> **ASSIGNMENT**
Your job with the data below: print everything from the line that holds "You are a computer-use" down to the line that holds "Instruction: Toggle Layer", ends included, exactly, and nothing else.

> **INPUT**
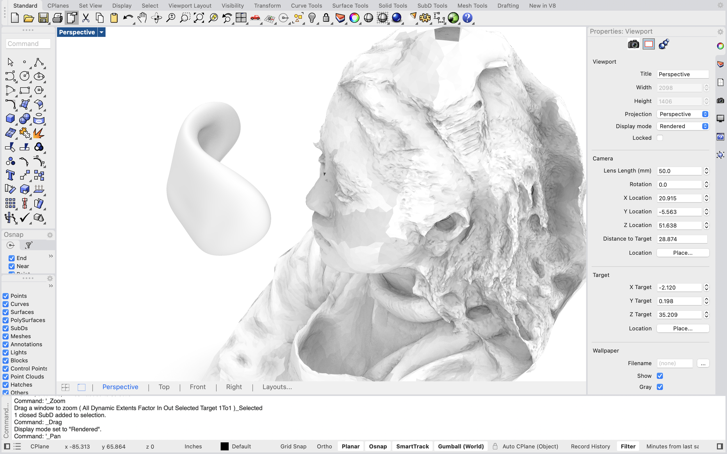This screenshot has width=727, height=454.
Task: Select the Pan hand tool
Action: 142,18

==

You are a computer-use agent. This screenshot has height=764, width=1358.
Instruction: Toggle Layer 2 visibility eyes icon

> **WRITTEN RESPONSE**
You are a computer-use agent. This screenshot has height=764, width=1358.
Instruction: Toggle Layer 2 visibility eyes icon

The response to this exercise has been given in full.